In 2004 Maathai was awarded the Nobel Peace Prize in recognition of her work for sustainable development, democracy, and peace-the first African woman and the first environmentalist to receive this honour.
In announcing the award, the Norwegian Nobel Committee said “ Maathai stands at the front of the fight to promote ecologically viable social, economic and cultural development in Kenya and in Africa.”
It praised the “holistic approach” of her work and called her “a strong voice speaking for the best forces in Africa to promote peace and good living conditions on that continent.”
In 2006 Maathai co-founded the Nobel Women’s Initiative with five of her fellow women peace laureates to advocate for justice, equality, and peace worldwide.
In recent years, Maathai played an increasingly important role in global efforts to address climate change, specifically by advocating for the protection of indigenous forests and the inclusion of civil society in policy decisions.
In 2005 ten Central African Governments appointed her the goodwill ambassador for the Congo Basin rainforest and that same year she accepted the position of presiding officer of the African Union’s Economic, Social, and Cultural Council (ECOSOCC).
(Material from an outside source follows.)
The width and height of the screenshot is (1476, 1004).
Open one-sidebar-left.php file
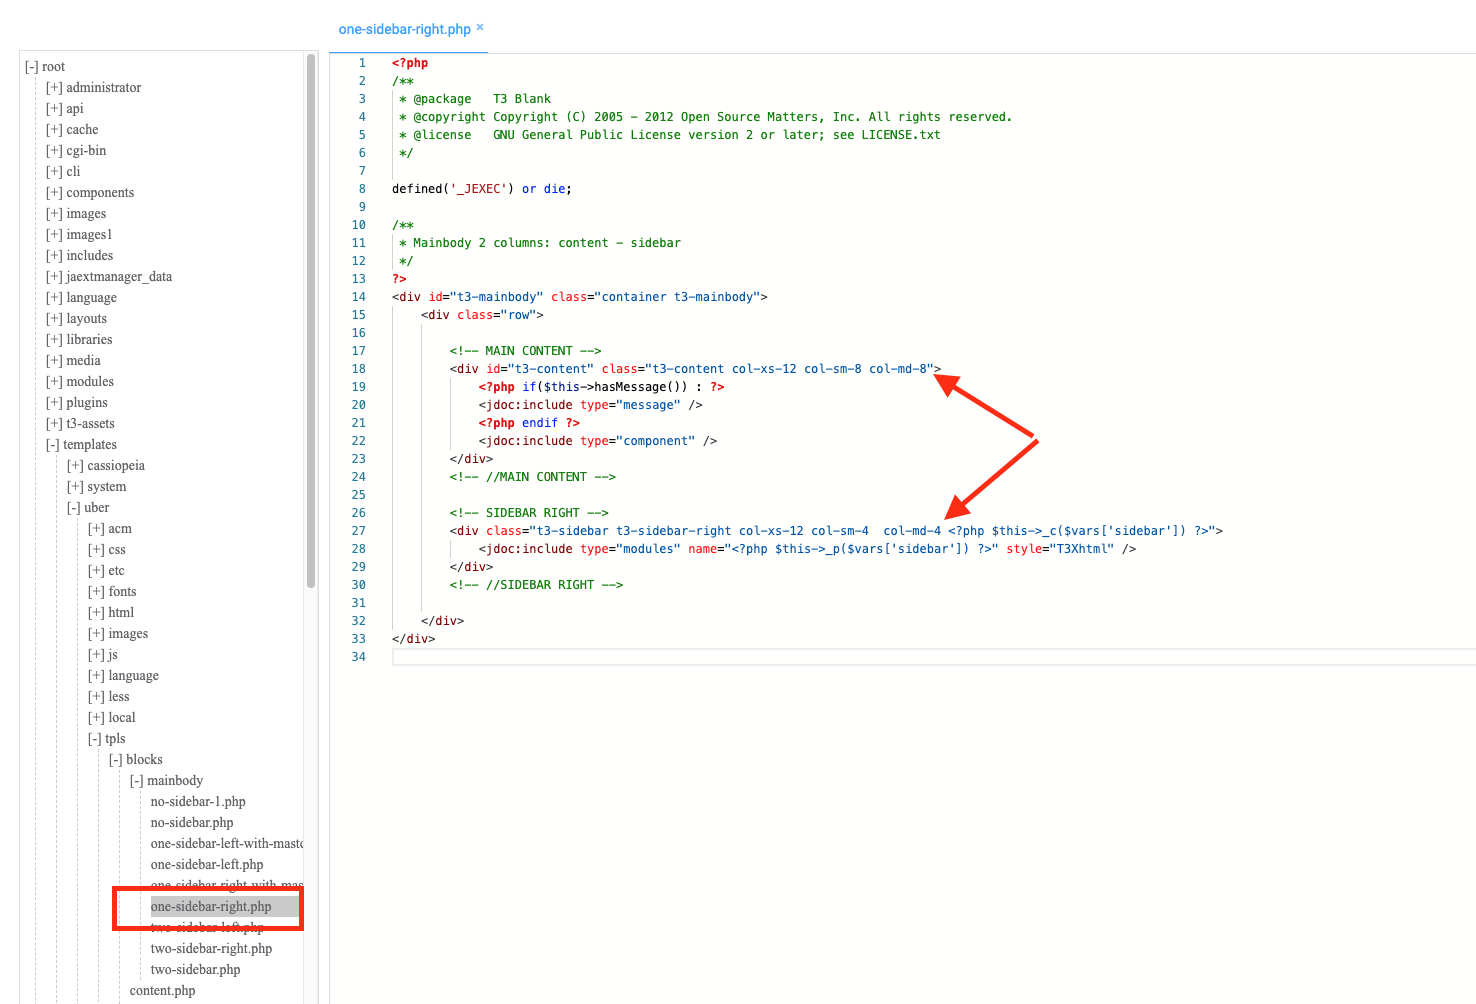coord(207,865)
In 2006 Maathai joined with the United Nations Environment Programme (UNEP) to launch a campaign to plant a billion trees around the world.
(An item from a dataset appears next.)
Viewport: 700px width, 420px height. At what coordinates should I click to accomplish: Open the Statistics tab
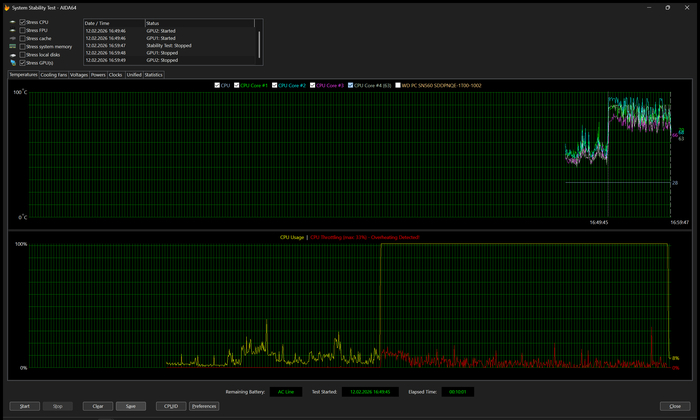click(153, 75)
That goal was met in less than a year; the target now stands at 14 billion. In 2007 Maathai became co-chair (with former Canadian Prime Minister Paul Martin) of the Congo Basin Forest Fund, an initiative of the British and Norwegian governments, and in 2009 she was designated a United Nations messenger of peace by Secretary-General Ban Ki-Moon.
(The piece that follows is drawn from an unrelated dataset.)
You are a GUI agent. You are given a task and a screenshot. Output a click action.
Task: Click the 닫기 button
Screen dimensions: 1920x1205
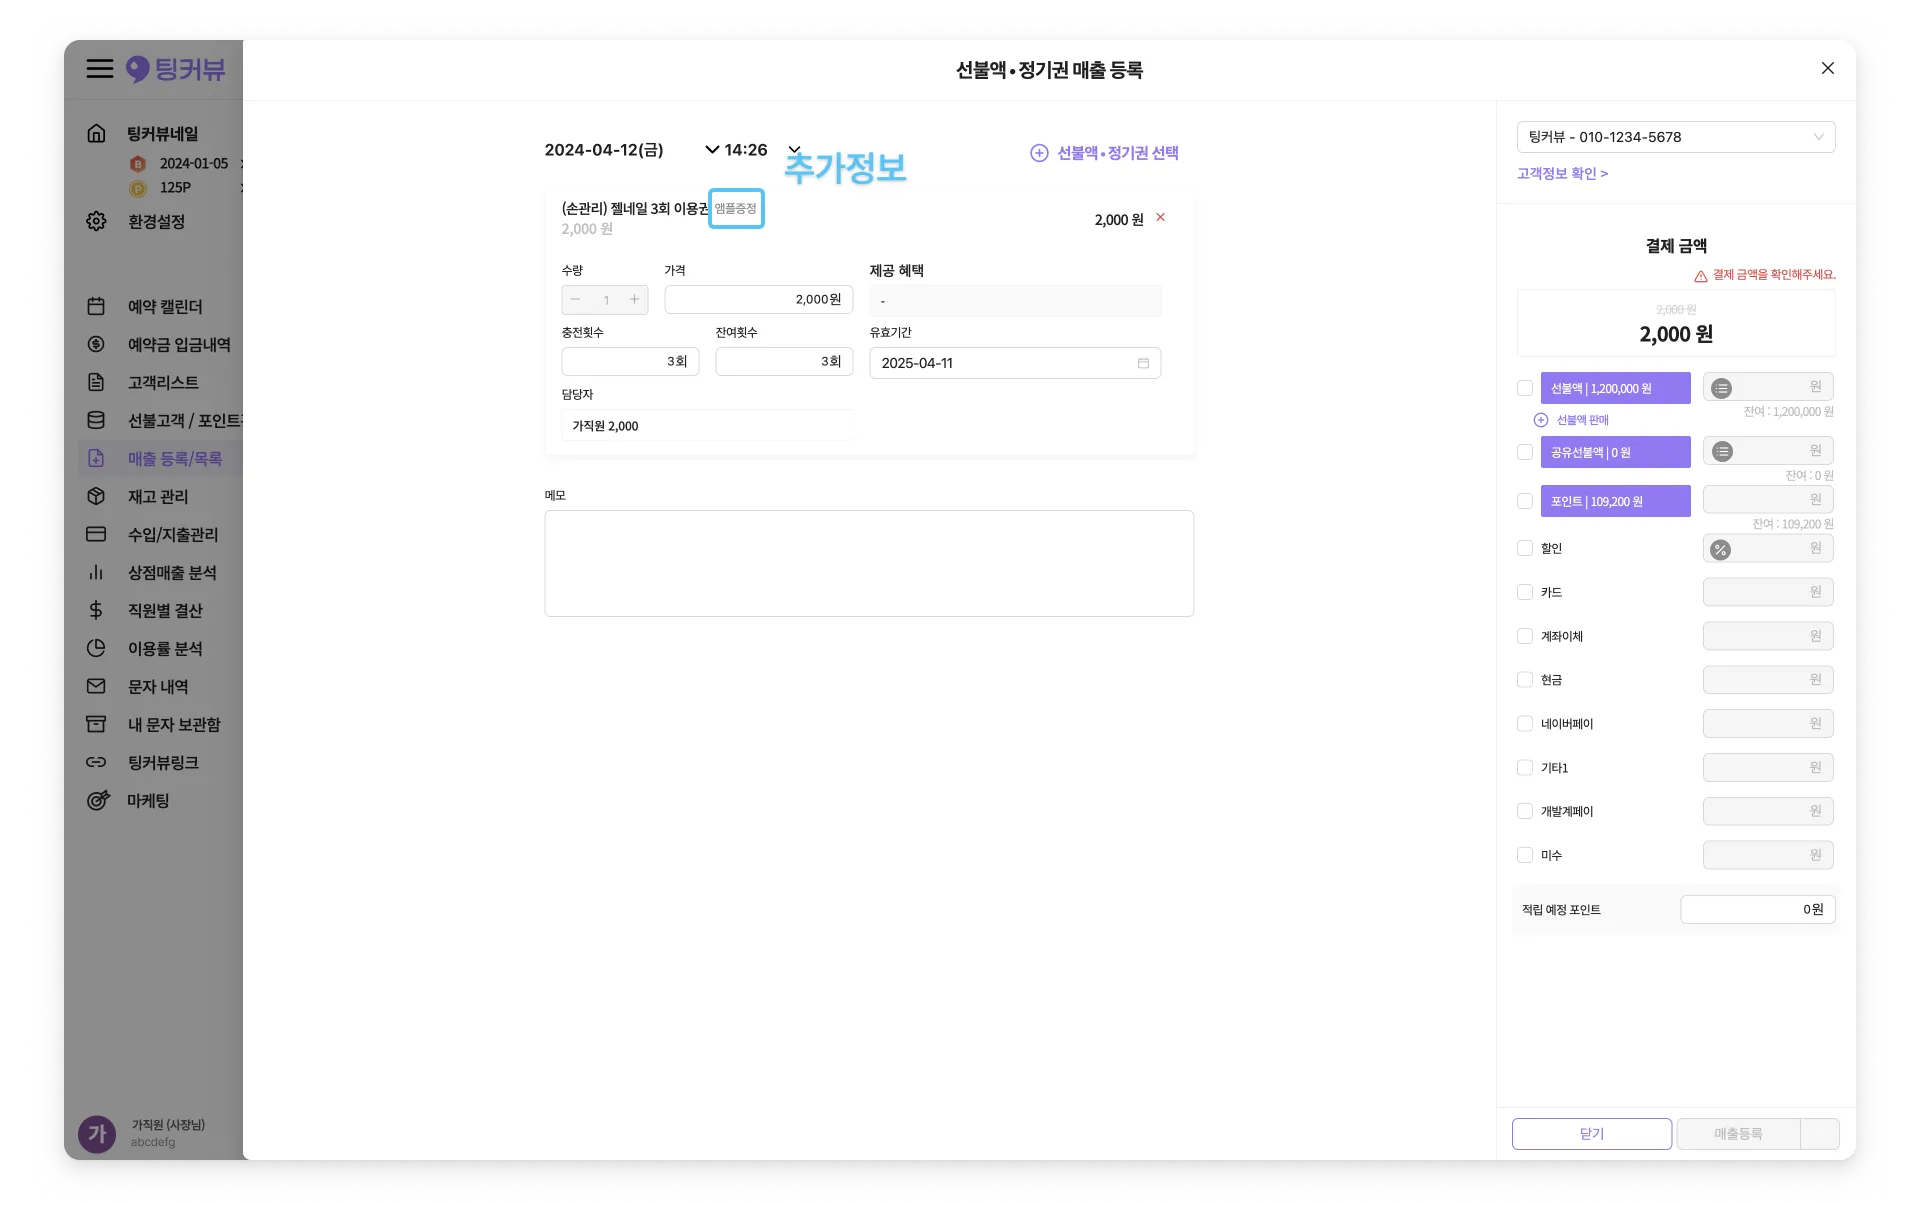1591,1133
In 2010, Maathai became a trustee of the Karura Forest Environmental Education Trust.
That same year, in partnership with the University of Nairobi, she established the Wangari Maathai Institute for Peace and Environmental Studies (WMI).
The WMI will bring together academic research- in land use, forestry, agriculture, resource-based conflicts, and peace studies – with the Green Belt Movement approach and members of the organization. Through sharing their experiences, academics and those working at the grassroots will learn from and educate each other on the linkages between livelihoods and ecosystems.
Honours received by Maathai
Those bestowed on her by governments include: the Order of the Rising Sun (Japan, 2009), the Legion D’Honneur (France, 2006), and Elder of the Golden Heart and Elder of the Burning Spear (Kenya, 2004, 2003).
Maathai also received awards from many organizations and institutions throughout the world, including: the Nelson Mandela Award for Health and Human Rights (2007), the Kenya National Commission on Human Rights Lifetime Achievement Award (2006), the Sophie Prize (2004), the Goldman Prize (1991), the Right Livelihood Award (1984); and honorary doctorates from Yale University and Morehouse College in the US, Ochanomizu University in Japan, and the University of Norway, among others.
She has extensively published to share her perspectives mainly on the environmental sector through publications such as The Green Belt Movement, The Approach and the Experience (2003), which charts the organization’s development and methods, Unbowed (2006).
Her autobiography The Challenge for Africa (2008), examines the social, economic, and political bottlenecks that have held back the continent’s development, and provides a manifesto for change.
She has also published Replenishing the Earth: Spiritual Values for Healing Ourselves and the World (2010) which explores the values that underpin the Green Belt Movement and suggests how they can be applied.